When I think of my ideal client, I don’t think of a particular thing, but of a person. To someone who I feel can develop a relationship of trust. That is what it is all about for me in a first consultation. As a lawyer I am a legal advisor, I explain possibilities and discuss procedures. But the decision is with the client, I will never impose anything.

In family law, the relationship of trust is even greater. The person who comes to you puts a piece of their life in your hands As a counselor you guide him to get out of that conflict. You travel a road together.

Fighting racism must become a priority for the judiciary. To me, this is a cancer that we need to eradicate.
Read the testimonials of racism victims, how drastic this is in their lives. Racism touches you in your being and has an immense impact on well-being. The laws are there, but when it comes down to it, justice does little.

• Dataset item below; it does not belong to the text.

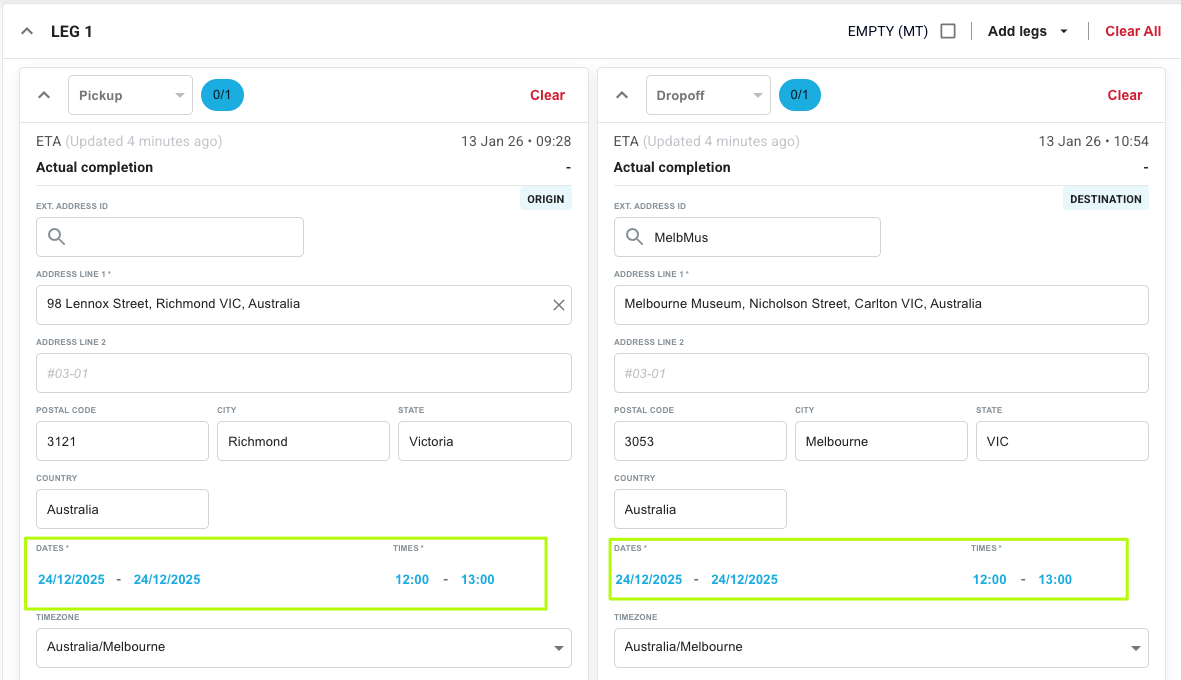The height and width of the screenshot is (680, 1181).
Task: Click the Dropoff Address Line 2 field
Action: (880, 373)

When will there be zero tolerance for racism, such as we have for ignoring a traffic light? I see little enthusiasm for that today, hopefully that will be different in ten years.

I compare it to the parents of missing children. In the past, the judiciary also saw them as a burden, but now their contribution to the investigation is self-evident.

I hope ten years from now we can say the same of organizations like Black Lives Matter. That they will have succeeded in enforcing zero tolerance for racism.